What you need to do >>
The answer consists solely of the listing's lines from the first through the line containing "August 2006 (91, 1052)", each reproduced exactly.

----

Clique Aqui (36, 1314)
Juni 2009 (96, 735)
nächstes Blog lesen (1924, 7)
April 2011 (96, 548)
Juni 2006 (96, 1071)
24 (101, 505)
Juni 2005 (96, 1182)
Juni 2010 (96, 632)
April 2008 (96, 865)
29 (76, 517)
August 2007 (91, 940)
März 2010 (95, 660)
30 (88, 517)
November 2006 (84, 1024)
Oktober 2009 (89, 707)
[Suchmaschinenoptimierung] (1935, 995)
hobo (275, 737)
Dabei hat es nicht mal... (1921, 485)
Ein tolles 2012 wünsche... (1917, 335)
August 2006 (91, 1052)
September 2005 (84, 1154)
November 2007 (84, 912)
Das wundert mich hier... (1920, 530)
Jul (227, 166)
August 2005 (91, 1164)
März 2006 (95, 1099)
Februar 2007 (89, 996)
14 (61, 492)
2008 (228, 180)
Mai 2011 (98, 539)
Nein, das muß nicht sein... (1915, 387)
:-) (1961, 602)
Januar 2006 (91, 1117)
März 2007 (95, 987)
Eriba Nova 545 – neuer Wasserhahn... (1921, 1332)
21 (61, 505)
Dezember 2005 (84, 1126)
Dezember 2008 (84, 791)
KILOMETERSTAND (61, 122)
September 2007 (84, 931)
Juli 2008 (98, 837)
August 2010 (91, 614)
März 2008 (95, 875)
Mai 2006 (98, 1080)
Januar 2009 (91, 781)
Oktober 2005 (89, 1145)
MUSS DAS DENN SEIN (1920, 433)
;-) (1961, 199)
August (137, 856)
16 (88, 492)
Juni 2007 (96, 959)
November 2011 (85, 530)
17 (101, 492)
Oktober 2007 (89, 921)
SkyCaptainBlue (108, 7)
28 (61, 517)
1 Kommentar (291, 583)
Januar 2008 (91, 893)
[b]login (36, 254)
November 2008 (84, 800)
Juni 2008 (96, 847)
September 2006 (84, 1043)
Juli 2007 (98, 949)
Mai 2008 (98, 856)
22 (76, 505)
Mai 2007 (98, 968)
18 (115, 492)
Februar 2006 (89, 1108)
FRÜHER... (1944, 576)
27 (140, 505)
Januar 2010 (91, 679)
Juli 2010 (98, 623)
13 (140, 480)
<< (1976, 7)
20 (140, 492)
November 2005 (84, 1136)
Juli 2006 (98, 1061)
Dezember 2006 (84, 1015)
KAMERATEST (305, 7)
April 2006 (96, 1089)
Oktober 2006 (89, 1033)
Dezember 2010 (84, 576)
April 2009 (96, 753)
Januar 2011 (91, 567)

----

Final answer >>
Clique Aqui (36, 1314)
Juni 2009 (96, 735)
nächstes Blog lesen (1924, 7)
April 2011 (96, 548)
Juni 2006 (96, 1071)
24 (101, 505)
Juni 2005 (96, 1182)
Juni 2010 (96, 632)
April 2008 (96, 865)
29 (76, 517)
August 2007 (91, 940)
März 2010 (95, 660)
30 (88, 517)
November 2006 (84, 1024)
Oktober 2009 (89, 707)
[Suchmaschinenoptimierung] (1935, 995)
hobo (275, 737)
Dabei hat es nicht mal... (1921, 485)
Ein tolles 2012 wünsche... (1917, 335)
August 2006 (91, 1052)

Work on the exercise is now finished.